¡Una cena deliciosa!

19/11/2009

Bernadette C. tenía 8 hijos y estos eran todavía pequeños cuando estalló la guerra en 1939. Fue una verdadera tragedia para la familia cuando Oliver, su marido, fue capturado por los nazis en 1940 y enviado a un campo de concentración en Alemania.
Encontrándose sola para criar y alimentar a sus hijos, Bernadette no podía más de cansancio y de pena, con el agravante de que estaba sin noticia alguna de su marido. Esto la consumía día tras día y solo con gran fe en Dios le permitía asumir su tarea y sobrevivir. Por supuesto, ella temía lo peor. ¿Estaría muerto su marido? ¿Lo habrían torturado? ¿Estaría hambriento y esquelético en algún bunker o sótano?
En 1943, ya sin fuerzas, ella oye hablar a Marthe Robin (mísitica francesa) y de Foyer de la Charité de Châteauneuf-de-Galaure (Hogar de la Caridad) el cual en la época estaba todavía en construcción. Decide entonces ir a visitarla, y emprende un largo viaje en tren, debiendo cambiar varias veces de estación, ya que Marthé vivía muy lejos. Bernadette tenía toda su esperanza puesta en ese encuentro, porque, se decía a sí misma, solo una santa de este temple podría socorrerla. En el tren, ella formula la pregunta que ella le hará a Marthé . Agobiada por las mil y una tareas materiales de la casa, absorbida sin tregua por la cocina, la ropa y la limpieza, con la preocupación constante de conseguir un mínimo de dinero para sobrevivir con sus pequeños, Bernadette ya no dispone, muy a su pesar, de la posibilidad de tener los largos momentos de recogimiento y de oración que tanto amaba.
Con una gran sed de Dios, ella le preguntará a Marthe cómo orar en las actuales circunstancias, y aprovechar al máximo ese retiro para sumergirse en Dios, como nunca antes.

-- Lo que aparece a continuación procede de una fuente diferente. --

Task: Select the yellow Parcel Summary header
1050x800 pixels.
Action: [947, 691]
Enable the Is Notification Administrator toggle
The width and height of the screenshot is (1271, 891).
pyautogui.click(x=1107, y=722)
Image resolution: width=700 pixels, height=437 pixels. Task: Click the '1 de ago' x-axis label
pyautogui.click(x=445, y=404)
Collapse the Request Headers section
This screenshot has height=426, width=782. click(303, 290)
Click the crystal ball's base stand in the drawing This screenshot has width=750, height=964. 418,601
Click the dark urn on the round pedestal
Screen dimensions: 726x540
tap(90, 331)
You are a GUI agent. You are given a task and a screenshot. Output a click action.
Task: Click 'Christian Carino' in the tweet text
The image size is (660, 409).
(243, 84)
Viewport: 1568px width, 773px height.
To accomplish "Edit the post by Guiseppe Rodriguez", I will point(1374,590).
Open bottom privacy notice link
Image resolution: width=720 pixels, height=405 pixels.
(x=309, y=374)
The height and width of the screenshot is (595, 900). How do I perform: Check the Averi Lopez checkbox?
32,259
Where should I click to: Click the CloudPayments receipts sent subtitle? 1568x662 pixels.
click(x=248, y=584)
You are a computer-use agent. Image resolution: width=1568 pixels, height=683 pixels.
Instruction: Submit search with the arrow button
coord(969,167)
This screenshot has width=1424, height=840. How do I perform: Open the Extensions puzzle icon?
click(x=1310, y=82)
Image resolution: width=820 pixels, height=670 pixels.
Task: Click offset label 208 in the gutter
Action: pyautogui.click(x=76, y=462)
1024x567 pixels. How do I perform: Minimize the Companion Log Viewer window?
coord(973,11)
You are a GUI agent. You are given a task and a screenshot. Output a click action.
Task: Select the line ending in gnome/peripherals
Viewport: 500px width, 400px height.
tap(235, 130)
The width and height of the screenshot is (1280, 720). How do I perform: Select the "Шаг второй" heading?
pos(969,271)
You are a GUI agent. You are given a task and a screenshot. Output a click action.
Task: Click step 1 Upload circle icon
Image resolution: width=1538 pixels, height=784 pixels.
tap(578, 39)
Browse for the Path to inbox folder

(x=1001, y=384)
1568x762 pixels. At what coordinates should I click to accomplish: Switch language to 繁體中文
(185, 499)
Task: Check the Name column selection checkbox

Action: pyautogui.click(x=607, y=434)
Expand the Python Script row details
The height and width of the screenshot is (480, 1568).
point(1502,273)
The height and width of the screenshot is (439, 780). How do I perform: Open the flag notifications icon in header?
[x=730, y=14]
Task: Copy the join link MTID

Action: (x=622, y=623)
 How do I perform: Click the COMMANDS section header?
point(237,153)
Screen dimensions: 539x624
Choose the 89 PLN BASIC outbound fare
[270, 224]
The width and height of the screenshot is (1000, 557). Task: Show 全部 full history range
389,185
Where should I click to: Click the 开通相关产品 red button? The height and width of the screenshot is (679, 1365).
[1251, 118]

Agotada pero llena de esperanza, Bernadette llega a Châteauneuf y se inscribe en la lista de los participantes en el retiro que desean ser recibidos por Marthe. El mismo día de su llegada, la llaman a La Ferme, para una visita de diez minutos. En el camino, ella repite las preguntas que le hará a Marthe, y se prepara a expresar su aflicción por estos tres años de separación sin noticias. Su corazón latiéndole fuertemente, Bernadette entra en el cuarto de Marthe, donde la oscuridad es completa. Apenas sentada en la sillita al pie de la cama, ella se presenta, pero no tiene la oportunidad de decir una sola palabra ya que, enseguida, Marthe comienza a hablarle de la casa, de los niños, los platitos cocinados a fuego lento, las tareas domésticas…¡Exactamente lo contrario de lo que ella tiene ganas de oír! ¡Y ni una palabra sobre la oración! Los diez minutos transcurren así cuando, de repente, justo antes del final del encuentro, Marthe exclama:
-Esto es lo que usted va a hacer: ¡vuelva rápidamente a su casa, ponga la mesa como para una fiesta, y prepare una deliciosa cena para sus hijos!
El golpe es muy duro para Bernadette, que pronuncia con voz velada el Ave María, que concluye la entrevista.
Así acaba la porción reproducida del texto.